1977’s Blue Sunshine is such a film.  Although competently made, it doesn’t seem to follow its own bizarre logic very well and its star delivers one of the worst performances I can recall seeing in a movie with a moderate budget.  But, if there’s one thing I can say about it, I wasn’t bored for a single minute.

The plot is of your standard “some people consumed a variant of LSD a decade prior that now makes all their hair fall out and turns them into homicidal maniacs” variety.  That acid was distributed back in the day by a reformed hippie now running for congress.  You know, that boilerplate storyline which so many Best Picture winners have used.  *cough*

Zalman King takes the lead here in what is the typical Hitchcock role of a man falsely accused of murder who goes on the run in an attempt to clear his name.  Something I found deeply hilarious throughout the film is he seems to be pursued by one police detective even though, by the end, he will be wanted for four murders by my count.

King is deliriously, howlingly bad.  I’m sure economy mandated only one take be used for most of the shots, but I kinda hope there were multiple takes of some of his line readings and that footage of even worse takes still exists somewhere.  He seems to over- or under-act every second he’s on screen.  Often, he shifts tone abruptly and radically within the same shot and without any apparent character motivation.  He may not be as bad as Tommy Wiseau, but I couldn’t help but think I was seeing a predecessor here.  A proto-Wiseau, if you will.

The other actors fare better, but it is difficult to imagine an actor of any regard knowing how to properly work such batshit material.  One character who almost inexplicably develops into the main antagonist is the congressional candidate’s bodyguard, who I can only describe as “Discount Joe Don Baker”. You know, in case premium, authentic Joe Don Baker is too high-brow for you.  Also, Brion James has little more than a cameo at the beginning, but he goes gloriously crazy in a way similar to what Nicholas Cage is famous for now.

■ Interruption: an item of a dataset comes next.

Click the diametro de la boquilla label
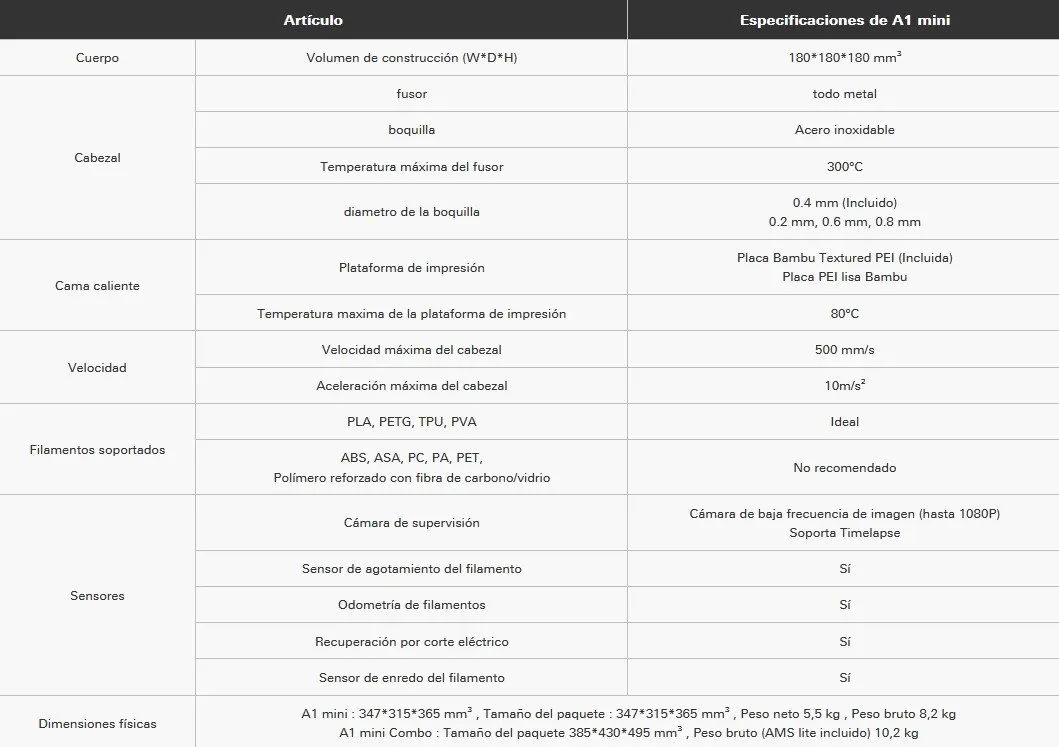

I’m not sure what the deal is with the psychopaths losing all their hair suddenly, but the effect is not well-done.  Repeatedly, somebody will grab that person’s hair and what is clearly a wig just slides off, revealing what is obviously a bald cap.  It’s weird how many people in this grab another’s hair—something I have never done or had done to me in real life.  And, if the tell-tale sign that somebody is about to become a homicidal maniac is their hair falling out, then it seems I should have been on some kind of watch list for a long time now.

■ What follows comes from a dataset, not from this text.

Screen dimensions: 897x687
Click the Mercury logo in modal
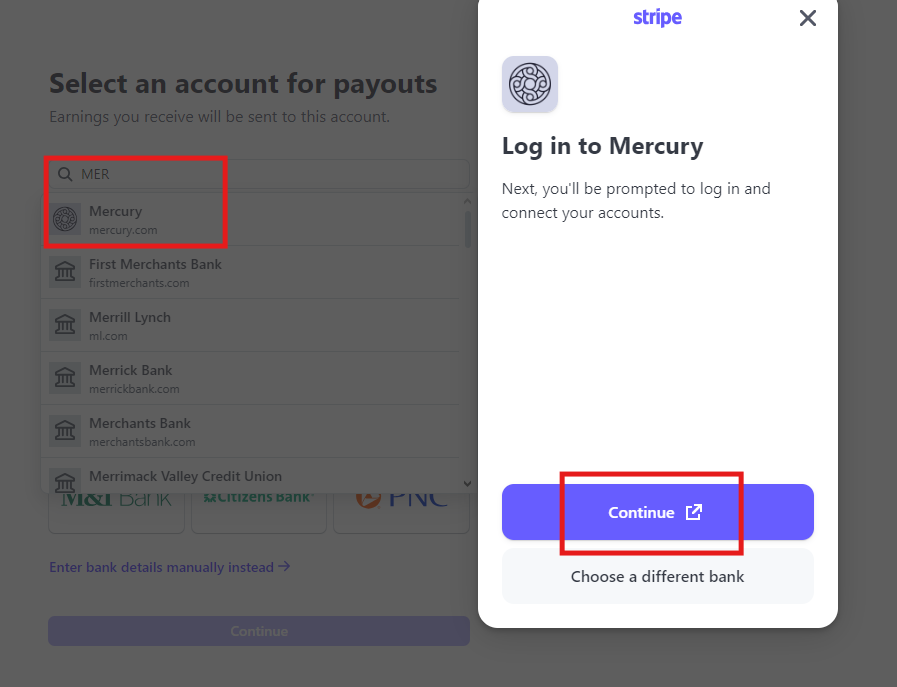tap(530, 85)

I went into the movie thinking it would be horror with tinges of sci-fi, but it is closer to a conspiracy thriller.  It even flirts with the possibility of becoming a political thriller, what with a potentially nefarious figure running for office, but it casually abandons that thread before it really develops into anything.

The movie is a strange combination of moments that are effective and others that are hilariously daft.  There are a couple of solid, intentional laughs.  But there’s many unintentional laughs, such as a maniac who somehow manages to consecutively stuff three fully-functioning, conscious women into a fire in a typical home fireplace.  Yes, three fully competent adults capable of kicking, flailing or at least RUNNING THE FUCK AWAY WHEN THEY SEE THE FIRST WOMAN DIE.

There are some other aspects of the movie that appeal to me personally, and which I understand may not be of interest to anybody else.  Chief among these is the shopping mall where the climatic scene takes place.  I’m not sure which mall was used, but this is a quintessential 70’s indoor mall, complete with lots of wood.  The icing on the cake is there’s a full disco in the mall and, yes, there will eventually be a maniac—MANIAC—on the flor-or.  And he’s attacking like he’s never done before.

Possibly the weirdest aspect of this picture is the ending.  My best guess is they were filming sequentially and ran out of money.  That’s the best explanation I have for the strangely arbitrary ending concluding with a couple of text overlays which attempt to provide closure.

There wasn’t enough of interest for me in Blue Sunshine to warrant another viewing, though I did find much to enjoy here.  It is solidly of a particular age and it does some things a movie with more money behind it wouldn’t try. 

Puppets, for example.  I almost forgot the movie has a puppet show performed in the mall as opening act for a political rally.  The puppets aren’t in the movie for long, I suspect for fear they would start out-acting Zalman King.  But don’t feel too bad about Zalman—he went on to become the producer of highly lucrative, softcore dreck like Wild Orchid and Two Moon Junction.